Some Sudanese officials claim they have become a victim of the age-old intrigues and conspiracies of Western powers that wish to further interests in their country by destabilizing it.
Ali al-Sadiq, the Sudanese foreign ministry spokesman, said in February 2009 that the court is "a mere tool for political conspiracy against the Sudan and that it has nothing to do with the international justice."
In the context of US- Sudan relations, Fanous believes the US and other Western powers wish to make Sudan a weak country and divide it for many reasons.
Sudan has supported Hamas, the Palestinian group ruling the Gaza Strip, as part of a series of decisions that run contrary to US foreign policy.
Fanous explained that the indictment could harm relations between the north and south, forcing them to split.
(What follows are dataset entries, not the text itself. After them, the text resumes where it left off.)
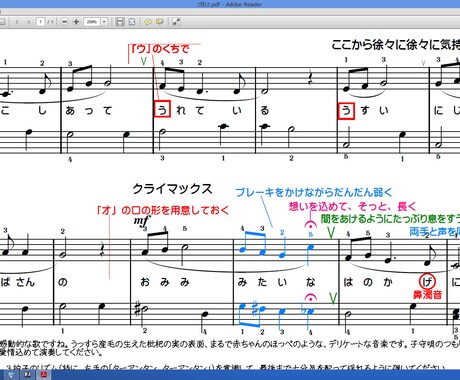Click the red boxed う under うれている
Image resolution: width=460 pixels, height=380 pixels.
click(x=162, y=109)
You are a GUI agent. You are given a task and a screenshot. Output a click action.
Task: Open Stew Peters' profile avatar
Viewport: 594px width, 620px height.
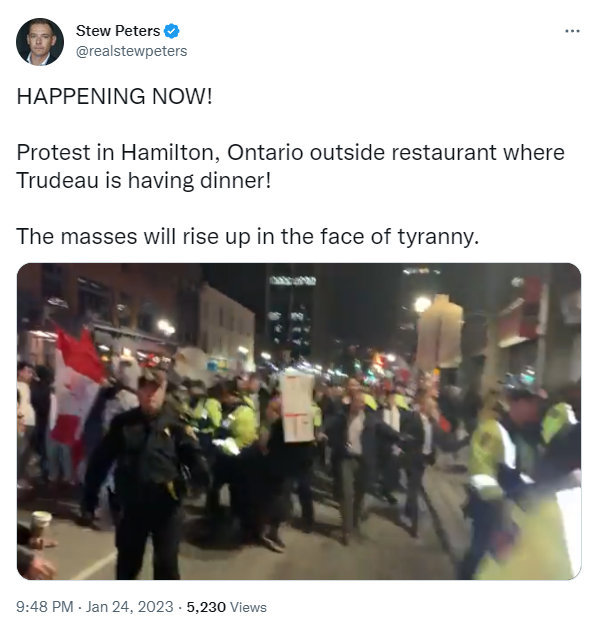[x=40, y=42]
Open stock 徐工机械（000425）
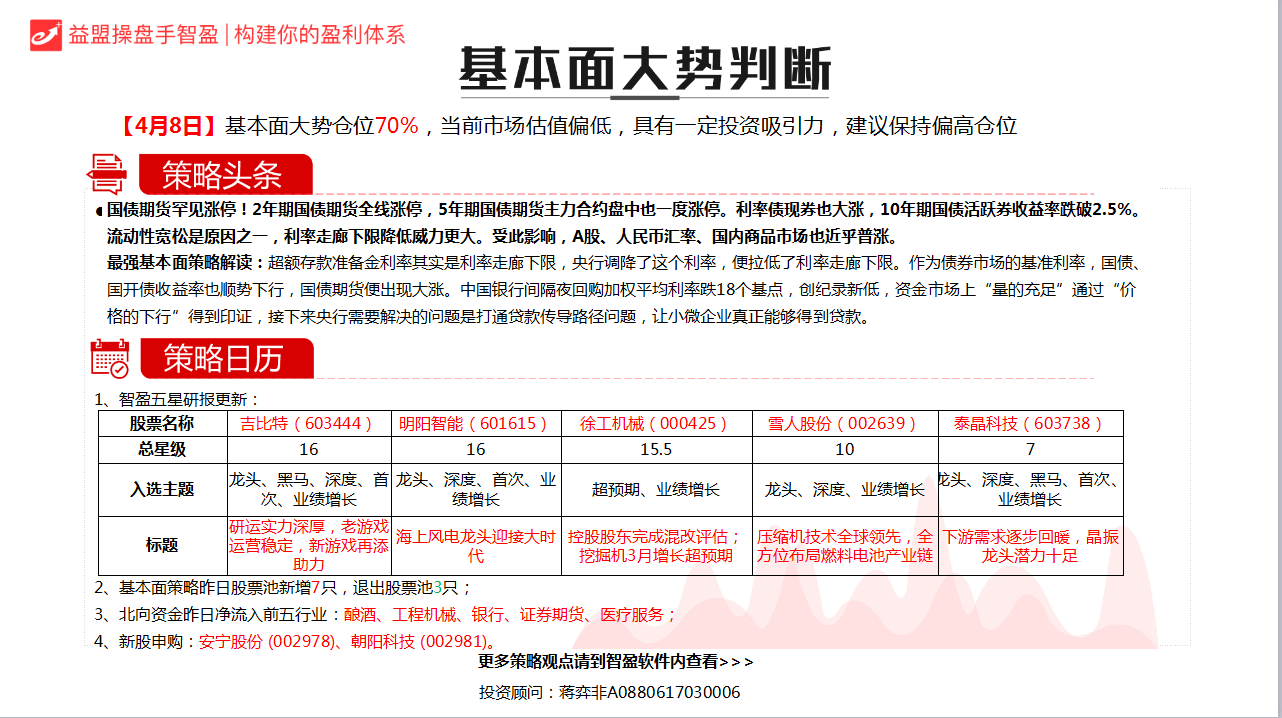This screenshot has width=1282, height=718. (x=656, y=423)
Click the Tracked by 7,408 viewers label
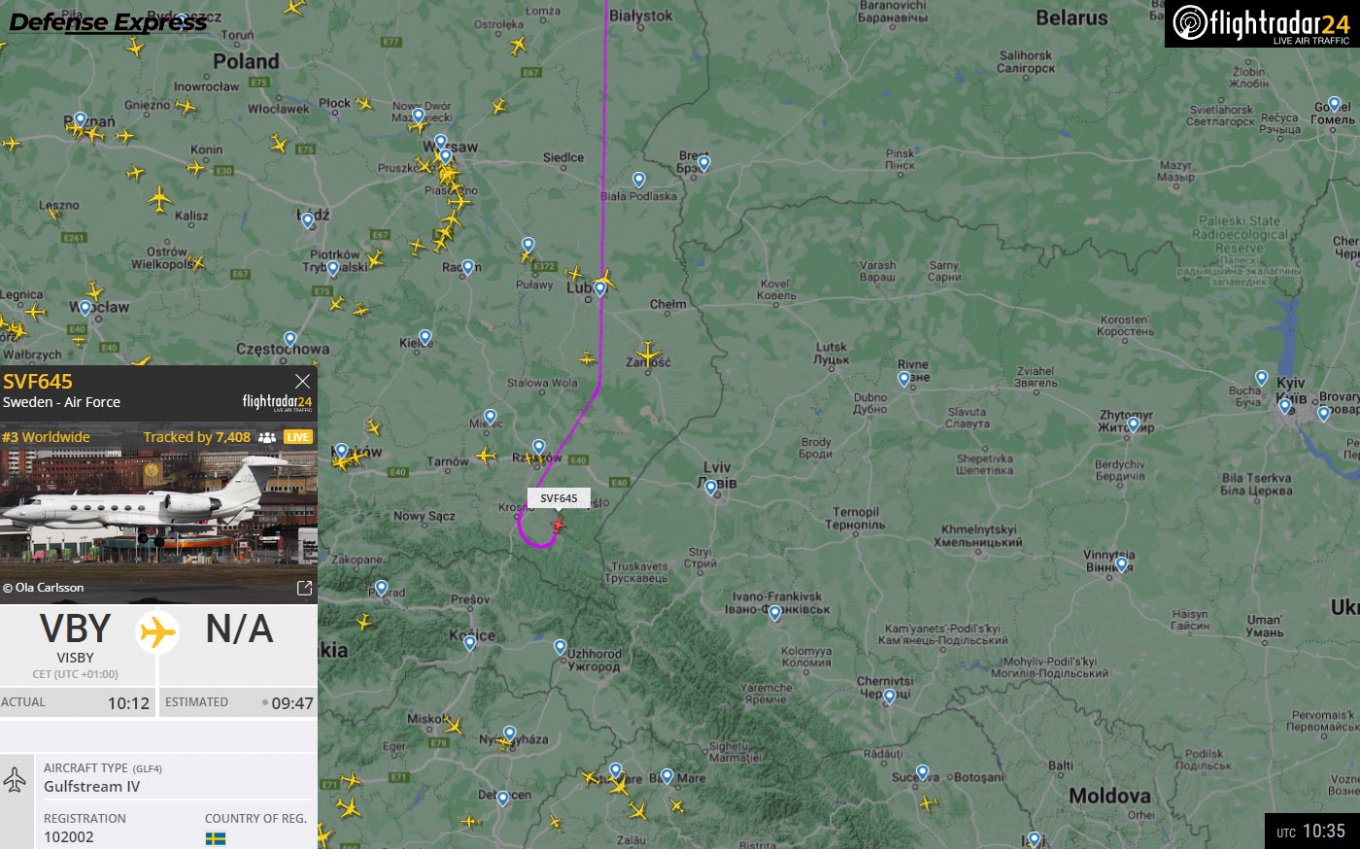Viewport: 1360px width, 849px height. tap(209, 437)
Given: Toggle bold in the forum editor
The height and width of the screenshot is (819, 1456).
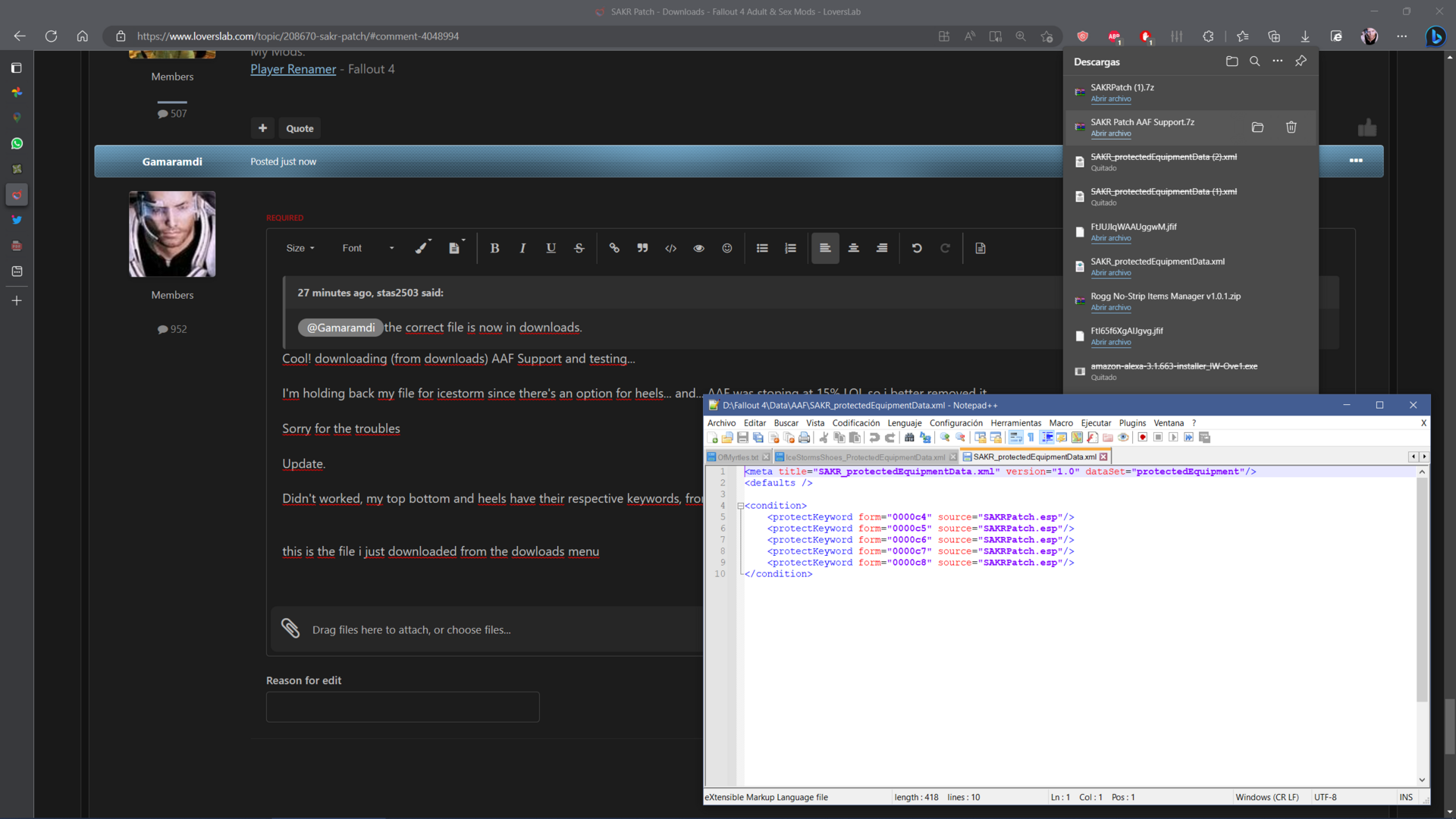Looking at the screenshot, I should 494,248.
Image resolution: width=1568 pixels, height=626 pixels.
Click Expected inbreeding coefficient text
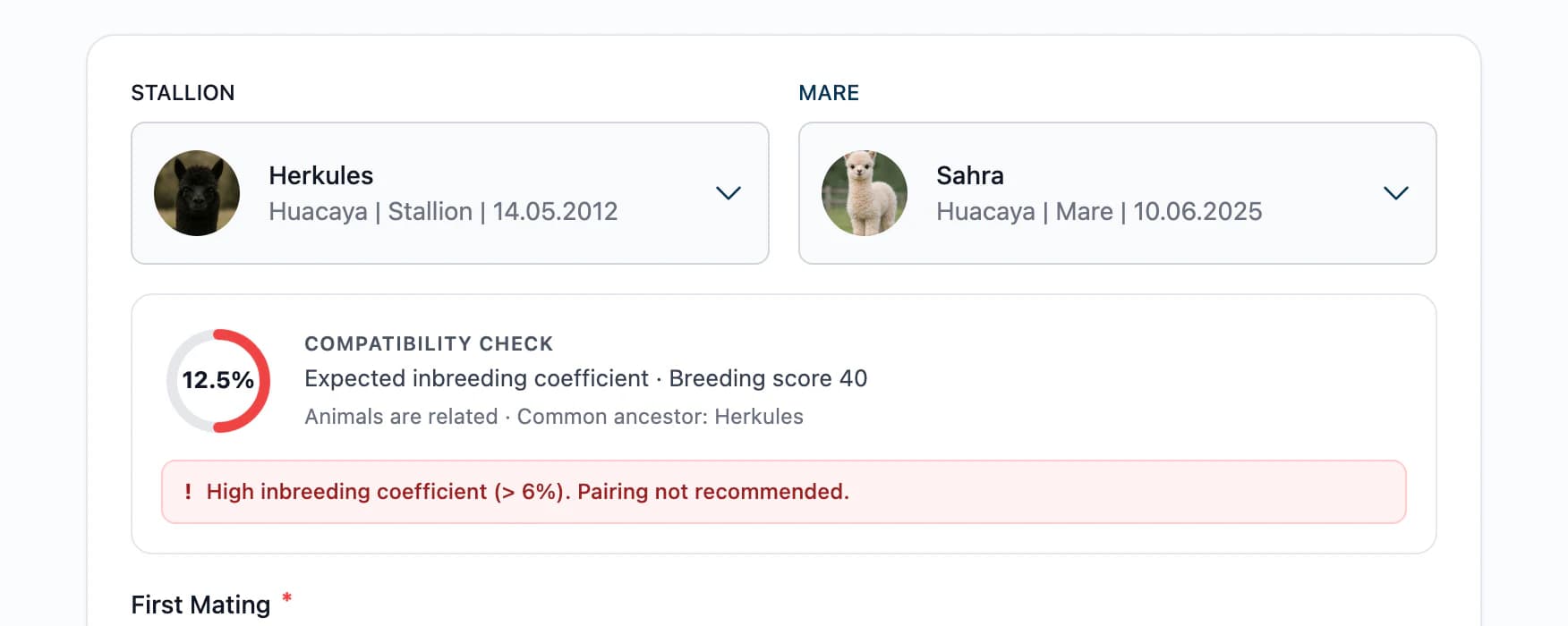pos(476,378)
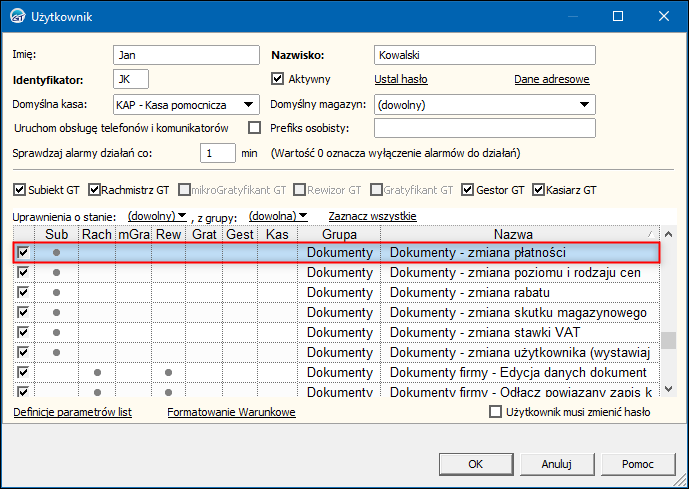Enable Uruchom obsługę telefonów i komunikatorów checkbox
Screen dimensions: 689x489
254,128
Once the south secedes, it would be open to negotiate with the US and others since it holds most of Sudan's oil.
He said that Darfur, a region that is rich in petroleum and which has considered declaring independence in previous years, could also break away with US support.
Fanous also believes that a weaker Sudan would threaten national security for bordering Egypt, and a weaker Egypt would only allow the West to gain more influence in the Arab world.
"Nevertheless, the US refuses to negotiate with the Islamic governance in Sudan, and watching the country collapse would allow Washington to change the country's political landscape."